• _Raw data_:
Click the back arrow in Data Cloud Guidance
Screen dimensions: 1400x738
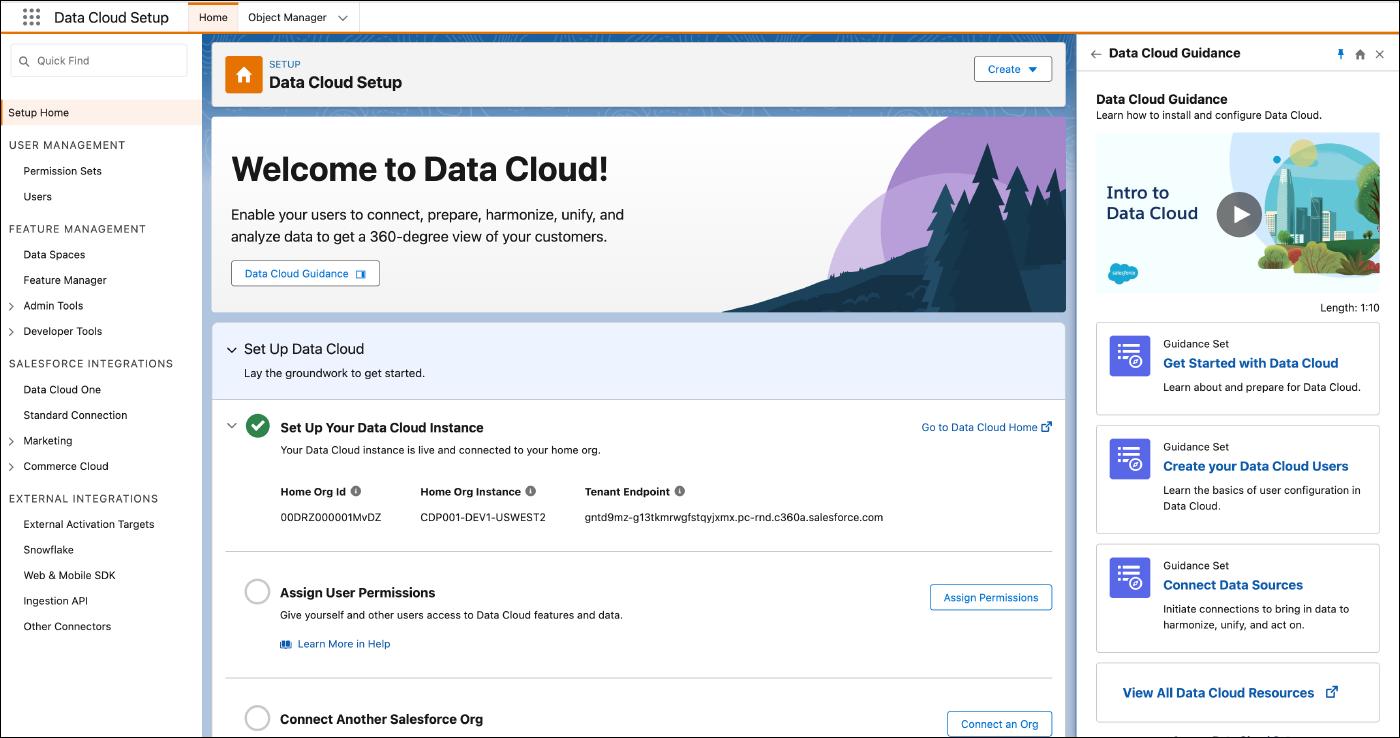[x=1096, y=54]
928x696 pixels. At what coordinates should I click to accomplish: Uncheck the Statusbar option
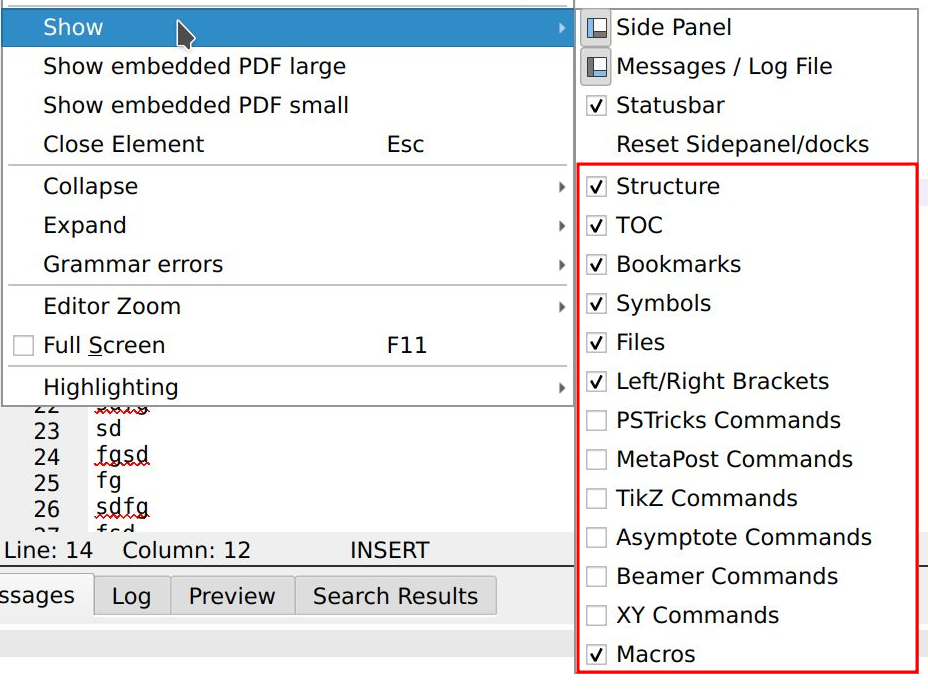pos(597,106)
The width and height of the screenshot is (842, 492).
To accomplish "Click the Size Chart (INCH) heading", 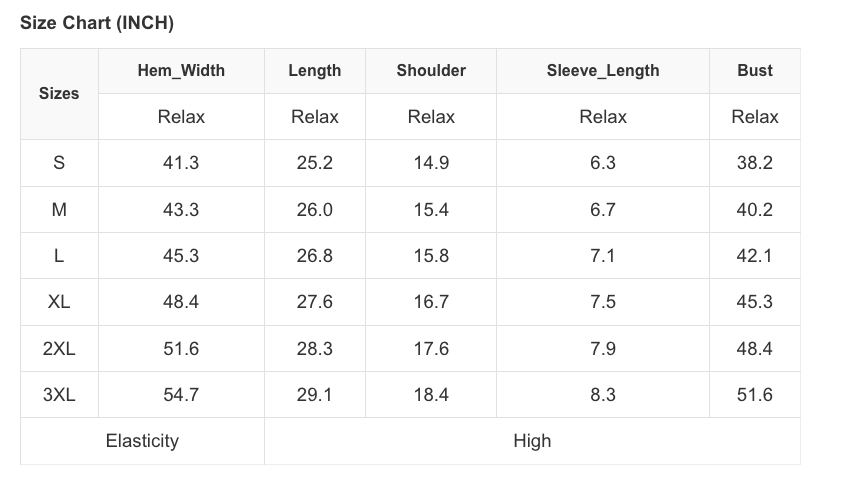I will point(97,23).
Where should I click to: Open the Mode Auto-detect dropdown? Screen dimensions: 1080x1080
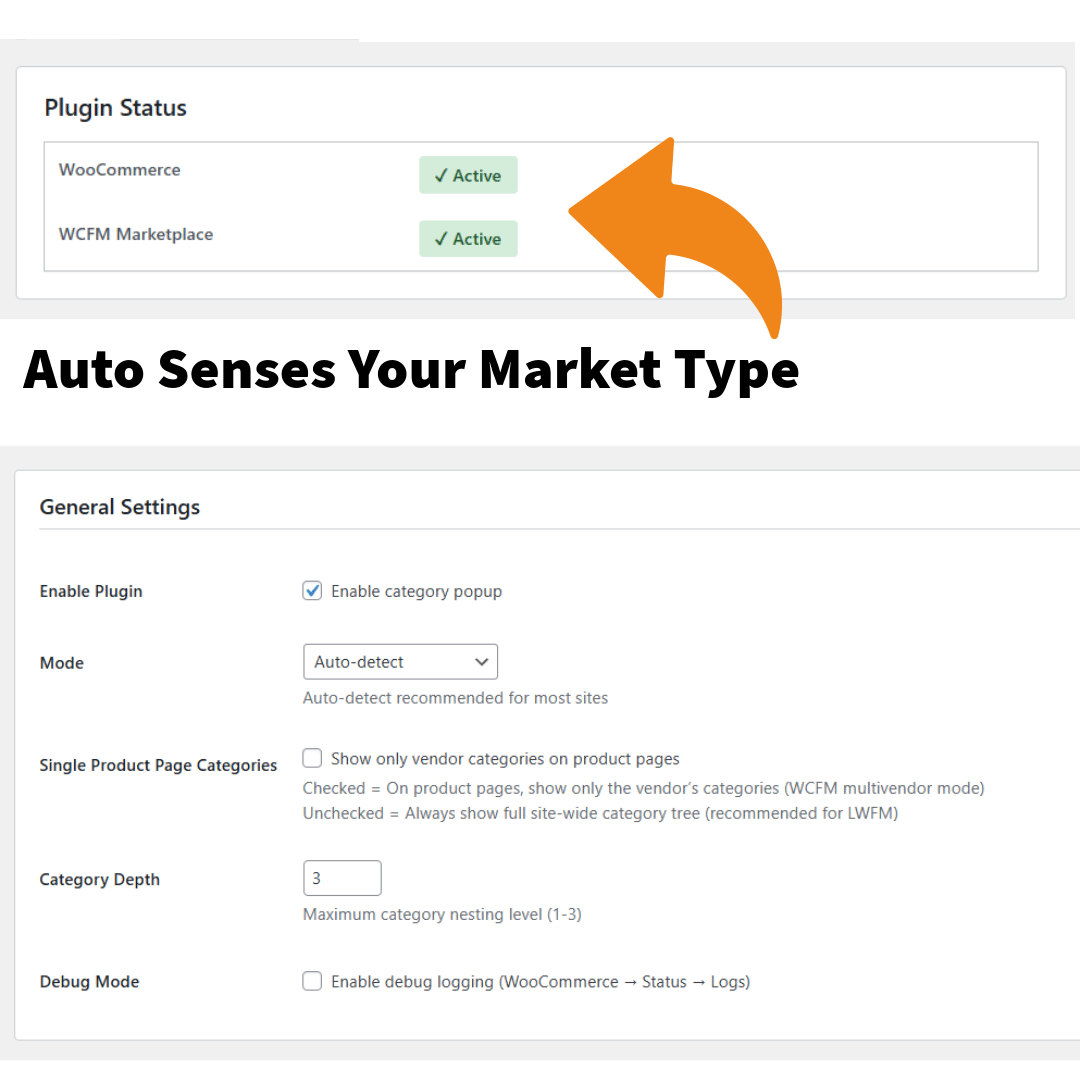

• _Task objective_:
Retype the lines from the first line through the line containing "pos(597,106)", inclusive, character for character. Leave the pictures out.

• _Task answer_:
Click the back arrow in Data Cloud Guidance
Screen dimensions: 1400x738
[x=1096, y=54]
928x696 pixels. At what coordinates should I click to accomplish: Uncheck the Statusbar option
pos(597,106)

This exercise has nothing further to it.